Be it weather data or soil information, Dr. Ali said farmers in Guyana and across the region will no longer need to wait on engagements with extension officers for information that will influence their production.
“Information is key to the transformation and we are going to make that investment in creating this information platform,” he said.
Additionally, a new programme, in partnership with Canada, will see at least 3,000 young people get “innovative jobs” and “technological jobs” soon.
The Head of State also announced that another new US$4.5 million agriculture innovation programme, being pursued through the Greater Guyana Initiative with funding from ExxonMobil, will be launched at this three-day investment forum.

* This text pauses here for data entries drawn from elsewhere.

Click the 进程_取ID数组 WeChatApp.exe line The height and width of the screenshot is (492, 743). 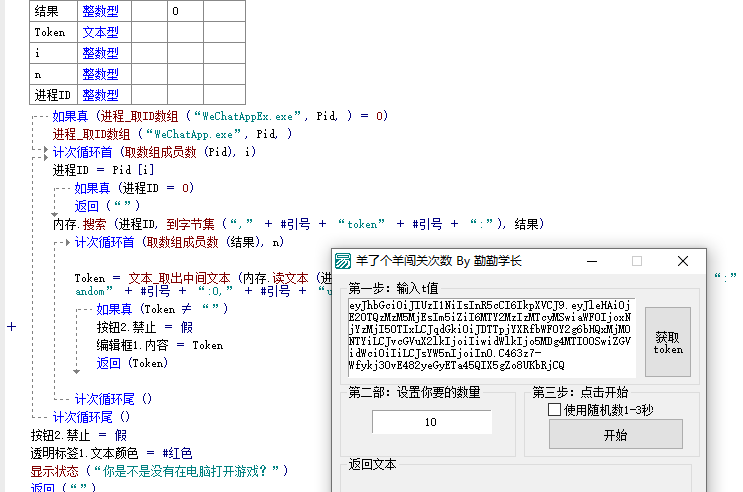click(172, 134)
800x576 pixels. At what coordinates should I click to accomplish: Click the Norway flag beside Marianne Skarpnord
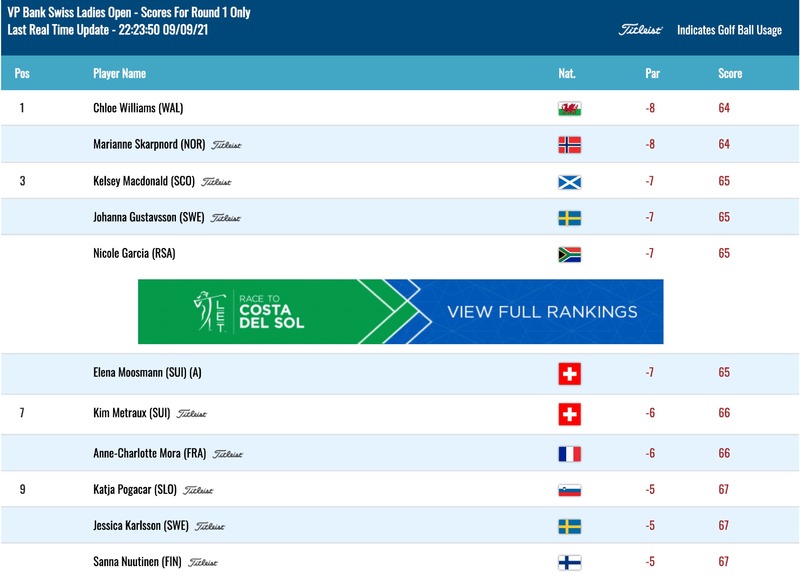(x=569, y=145)
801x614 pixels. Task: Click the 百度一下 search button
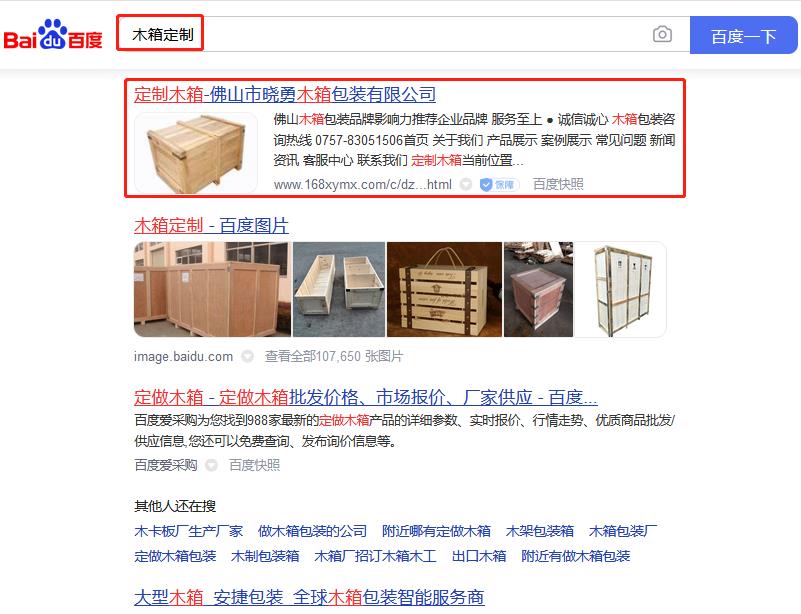point(743,35)
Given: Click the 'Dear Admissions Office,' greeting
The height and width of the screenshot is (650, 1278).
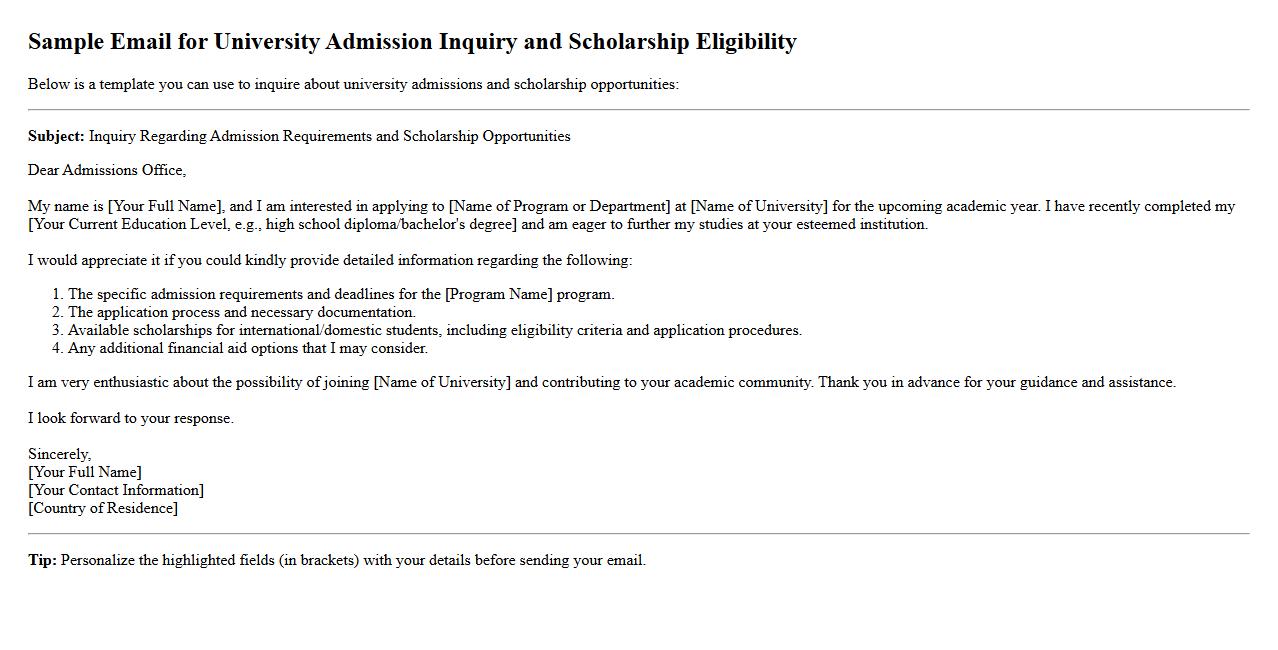Looking at the screenshot, I should coord(107,170).
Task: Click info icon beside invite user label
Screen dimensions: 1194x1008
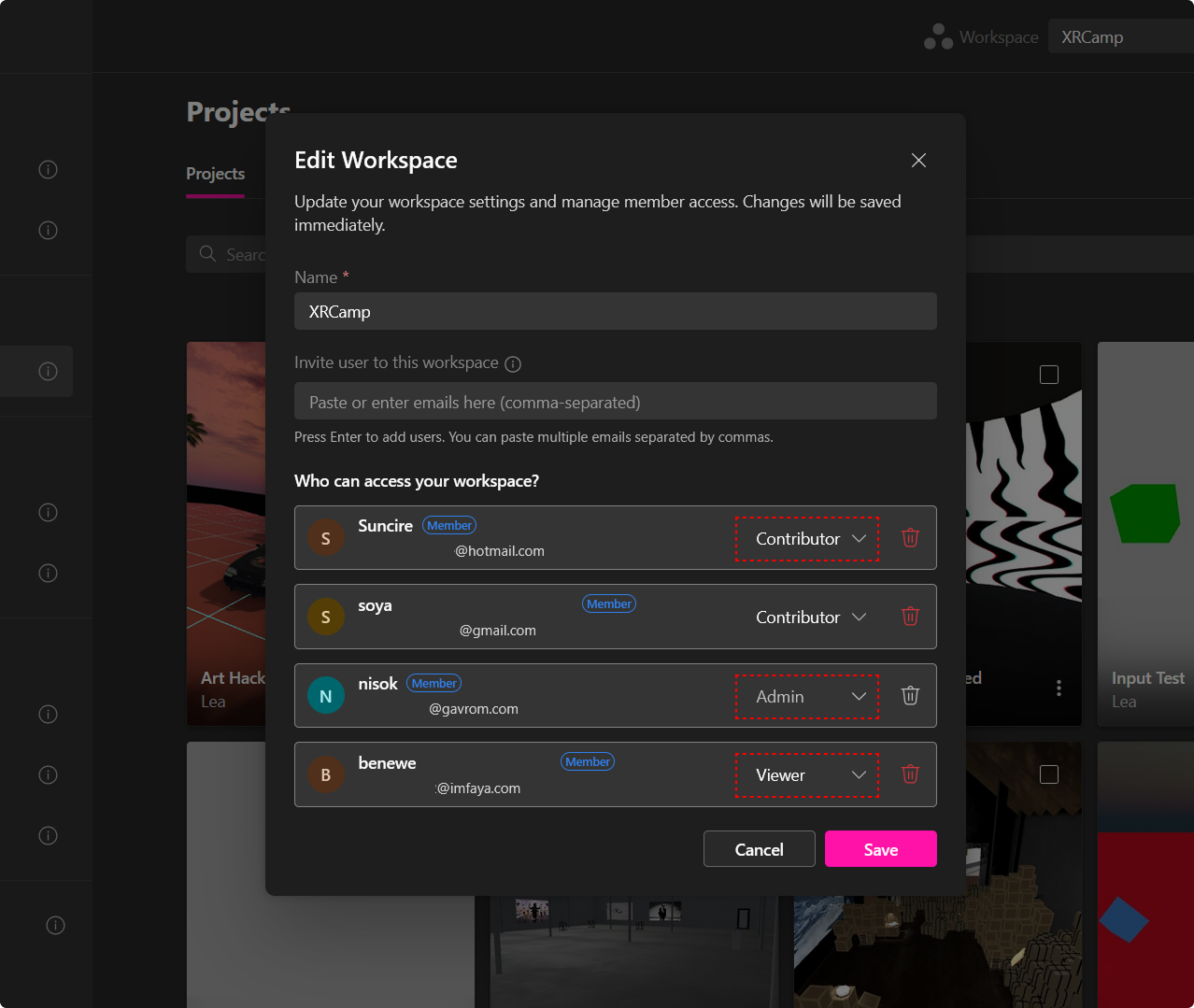Action: click(513, 363)
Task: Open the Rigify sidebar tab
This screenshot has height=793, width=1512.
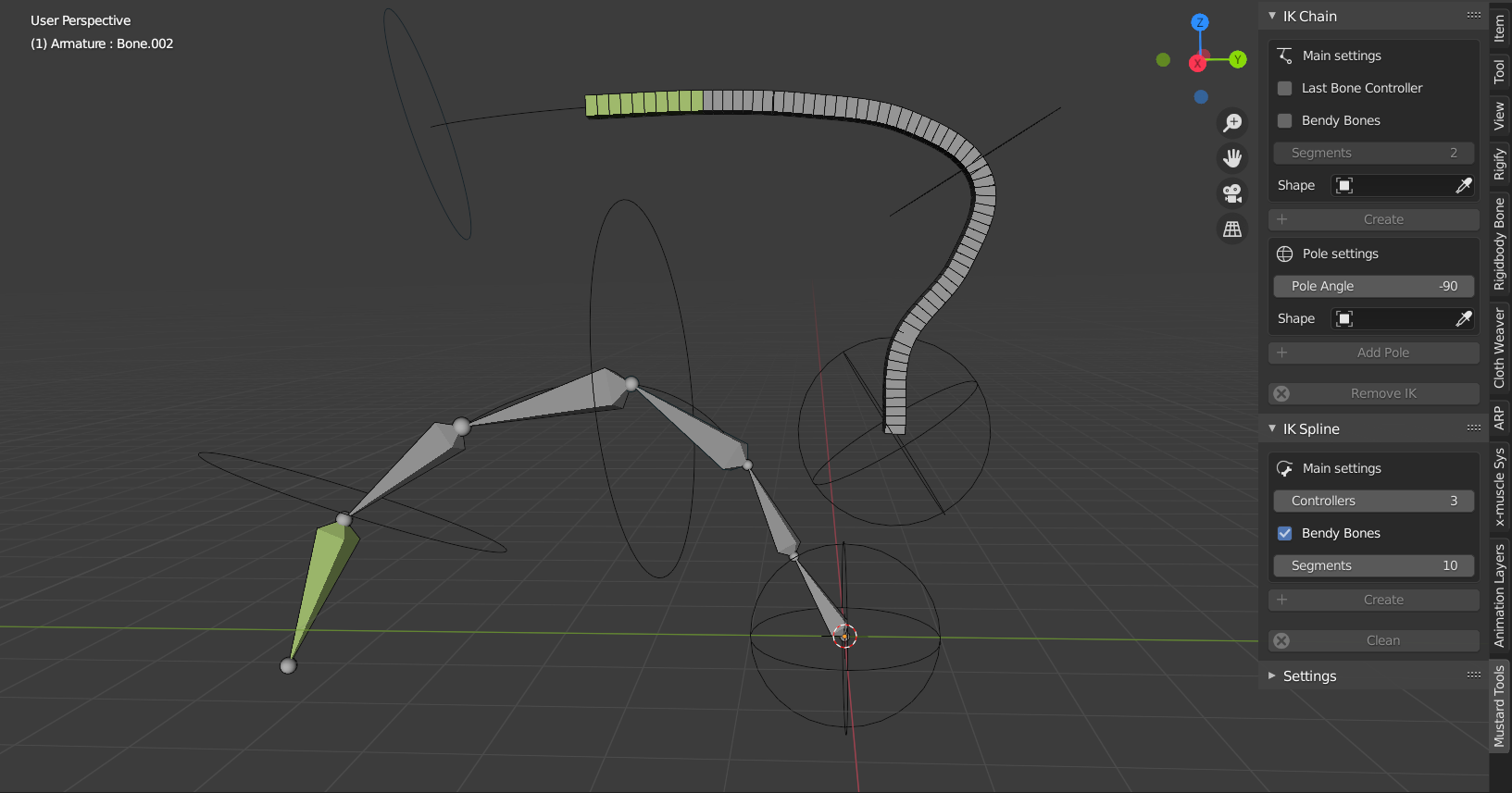Action: coord(1500,164)
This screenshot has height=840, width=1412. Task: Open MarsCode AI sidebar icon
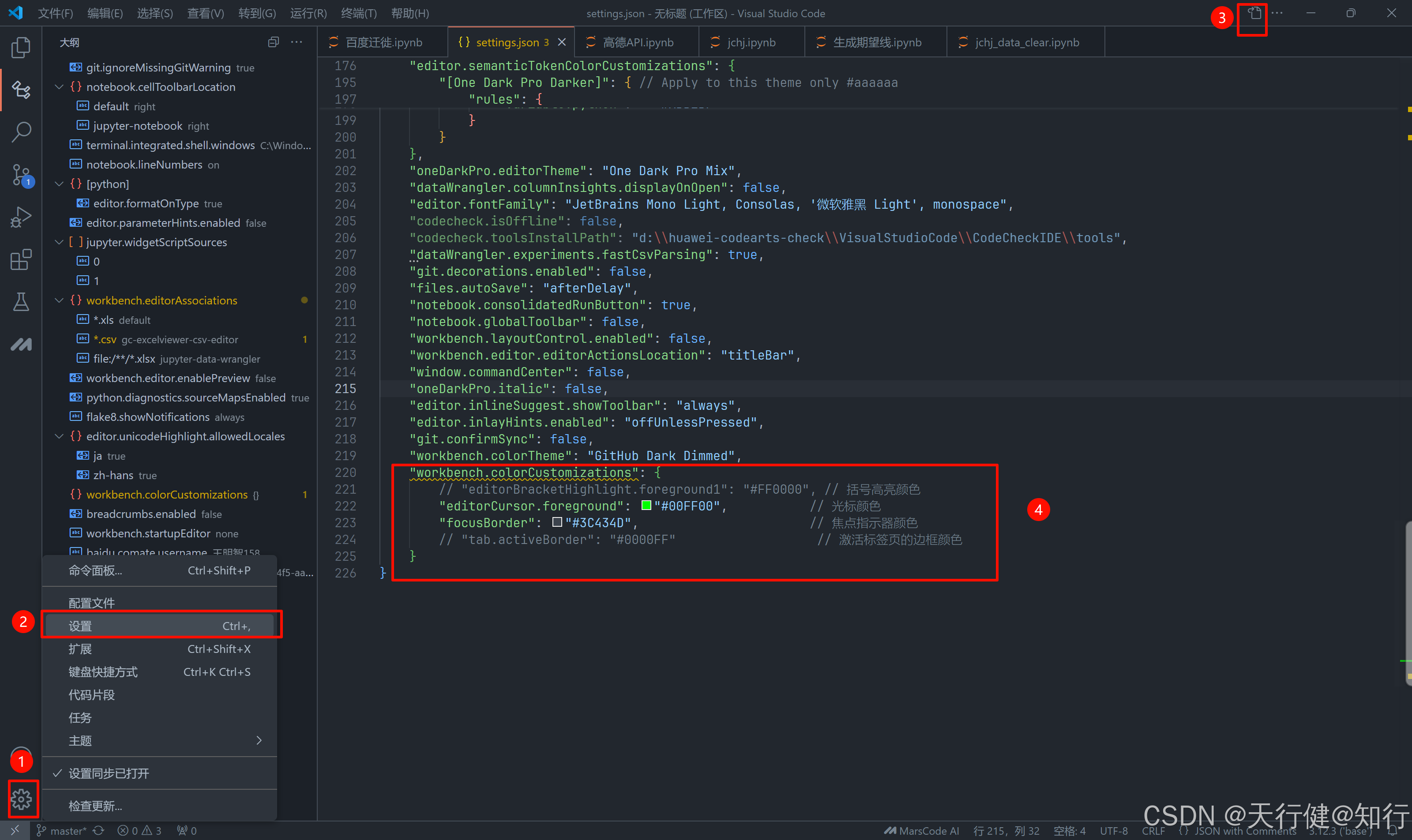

And these new ventures, the President explained, will tap the skills and enthusiasm of young people and women. In fact, he said efforts are being made to incentivise those groups through special schemes and assistance.
These new initiatives join existing ventures, Dr. Ali reminded the gathering of officials and large groups of schoolchildren.
He pointed out that Guyana has been partnering with other Caribbean nations on ventures to boost trade so that the greater volume of food produced can find markets within the region. An example of this is the highly-touted food terminal in Barbados where food can be transported and traded.
The corn and soya project locally, which will help make Guyana self-sufficient in these products by 2025, was also a venture of great pride for the President.
President Ali is CARICOM’s lead head of government on agriculture and nutrition. And he has been on a mission to galvanise regional and international support for the region’s ambitious food security agenda.
Over the next few days, the forum will bring together investors, farmers, government officials and other stakeholders. Their goal is simple: they all want to grow more food in Guyana and across the Caribbean so that the region doesn’t have to buy more food from abroad.
This is part of CARICOM’s ambitious food goal of slashing its hefty food import bill by about 25 per cent by 2025.
Guyana’s Agriculture Minister Zulfikar Mustapha highlighted that Guyana has been doing just that- producing more and importing less- with investments in new and existing agricultural sectors.